Responding to key events in scala

I'm experimenting with a bit of Scala gui programming (my first project in scala, so I thought I'd start with something simple). But I seem to have got stuck at something that seems like it should be relatively trivial. I have a class that extends scala.swing.MainFrame, and I'd like to detect when a user presses a key when that window has focus. Funny thing is I don't seem to be able to find any way to get that event to fire.
I found an example of how someone else had got around the problem here: http://houseofmirrors.googlecode.com/svn/trunk/src/src/main/scala/HouseGui.scala but they seem to have reverted to using the Java Swing API, which is a little disappointing. Does anyone know if there's a more idiomatic way of intercepting events?
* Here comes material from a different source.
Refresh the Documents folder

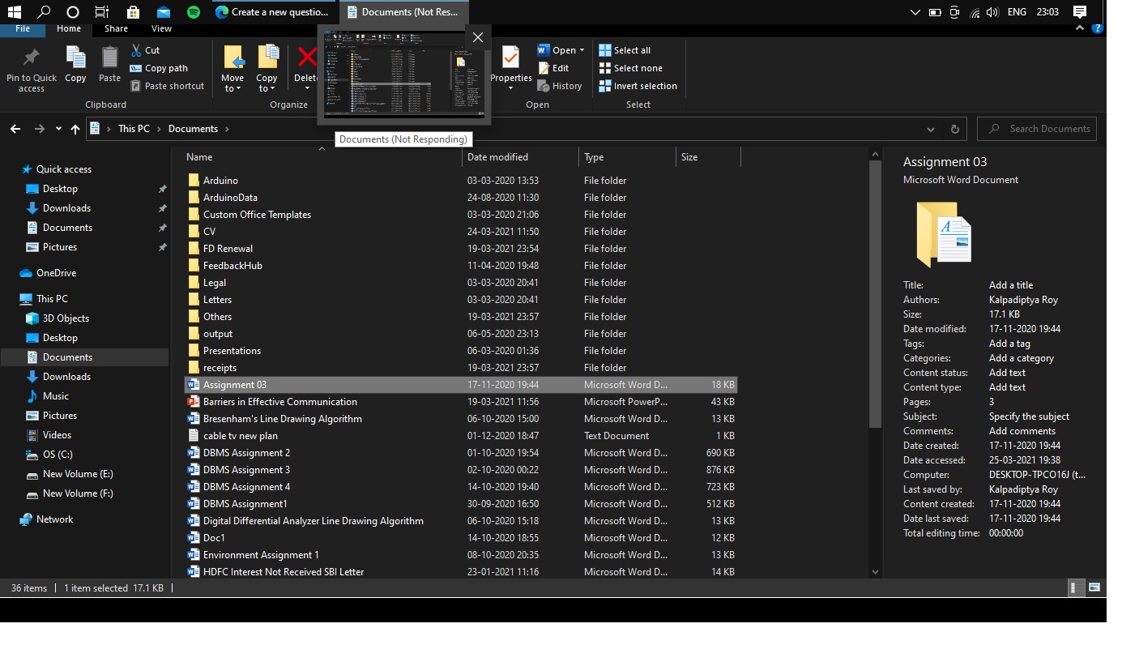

This seems to work with Scala 2.9
package fi.harjum.swing
import scala.swing._
import scala.swing.event._
import java.awt.event._
object KeyEventTest extends SimpleSwingApplication {
def top = new MainFrame {
val label = new Label {
text = "No click yet"
}
contents = new BoxPanel(Orientation.Vertical) {
contents += label
border = Swing.EmptyBorder(30,30,10,10)
listenTo(keys)
reactions += {
case KeyPressed(_, Key.Space, _, _) =>
label.text = "Space is down"
case KeyReleased(_, Key.Space, _, _) =>
label.text = "Space is up"
}
focusable = true
requestFocus
}
}
}
In addition to listening to this.keys you should also call requestFocus on the component or set focusable=true, if it is Panel or derived class.
I expect you need to listen to this.keys (where this is the element of the GUI receiving the keyboard events). See the equivalent question about mouse event.
My solution for this required me to do the following:
class MyFrame extends MainFrame {
this.peer.addKeyListener(new KeyListener() {
def keyPressed(e:KeyEvent) {
println("key pressed")
}
def keyReleased(e:KeyEvent) {
println("key released")
}
def keyTyped(e:KeyEvent) {
println("key typed")
}
})
}
This only seemed to work though if there were no button objects attached to this component, or any of it's children.
Rather than falling back to java events all components have keys that publishes these events (so MainFrame does not). Not sure what the best solution is but it's always possible to wrap everything in the frame inside a Component and listen to its keys.